More than the content we are producing, I am excited to be taking on this role at what feels like a crucial time for us as an organization and society more broadly. Theos is an organization that exists to stimulate and enrich debate about religion and society. Society as a whole is entering a critical moment, one in which the UK and the broader West is experiencing something of an existential crisis. Ideas which until very recently made up a common consensus and set of assumptions over our collective identity (national, ethnic, racial, political, religious and others), the trajectory of politics, the place of religion and the nature of public life seem to be breaking down.

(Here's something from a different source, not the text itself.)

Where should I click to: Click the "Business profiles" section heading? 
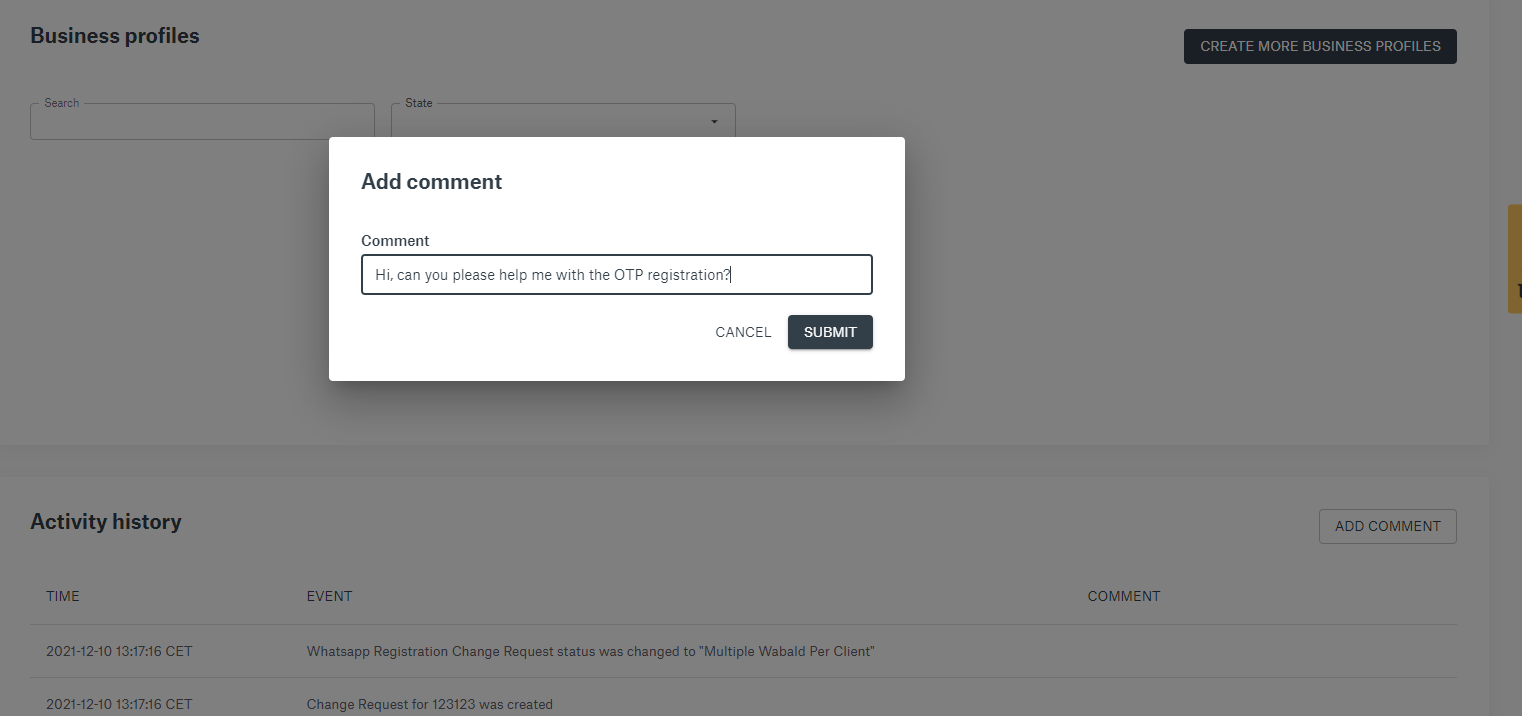(x=115, y=36)
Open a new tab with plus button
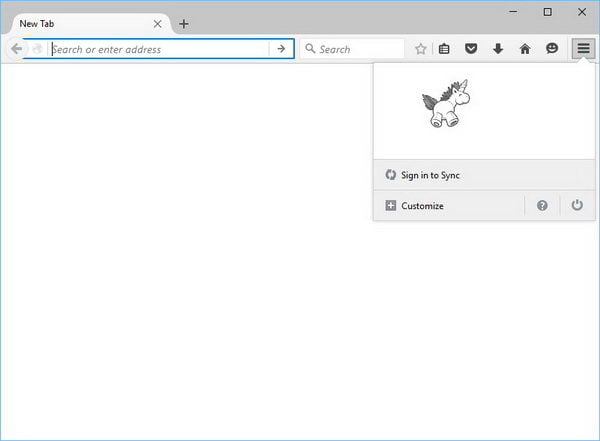Screen dimensions: 600x441 [x=184, y=24]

Who we are, what we believe and where we are going are all now thoroughly contested questions. The good news is that into this newly fractured space there is an open market for new (and old, and rediscovered) ideas. We believe that within Christianity in particular there are ideas ripe for rediscovery and discussion that hold the potential to be of immense value to society, if only they could be more effectively communicated into today’s public square. Those who have something to say are going to get more opportunities to make their case in a space where past assumptions are breaking down, so long as they can do so intelligently, relevantly and persuasively.
We at Theos have plenty to say. In our eleven years we have produced more than 60 reports, nine books (eight of them written or edited by Nick Spencer), hundreds of blogs, reviews and media pieces. The objective of the research programme over the coming years is to maintain that energy while being more strategic in targeting key areas of research where we feel we can be particularly effective in shaping the debate around religion and society. In this critical moment for the UK’s intellectual public sphere we are going to be refining the issues on which we want to speak and the specific projects and ideas that will help to create a better, flourishing society in which the positive contribution of Christianity is not merely recognised, but actively encouraged. This will involve us focusing on a smaller number of research streams in greater depth.
This is a process which we’re going to be undertaking over the coming months, alongside work that is designed to increase our capacity and ability to measure how effective our projects truly are. It is going to be a very busy period and, as ever, the suggestions, comments and support from our network will be extremely welcome and helpful to us. I look forward to hopefully hearing from, and meeting, many of you in the coming months.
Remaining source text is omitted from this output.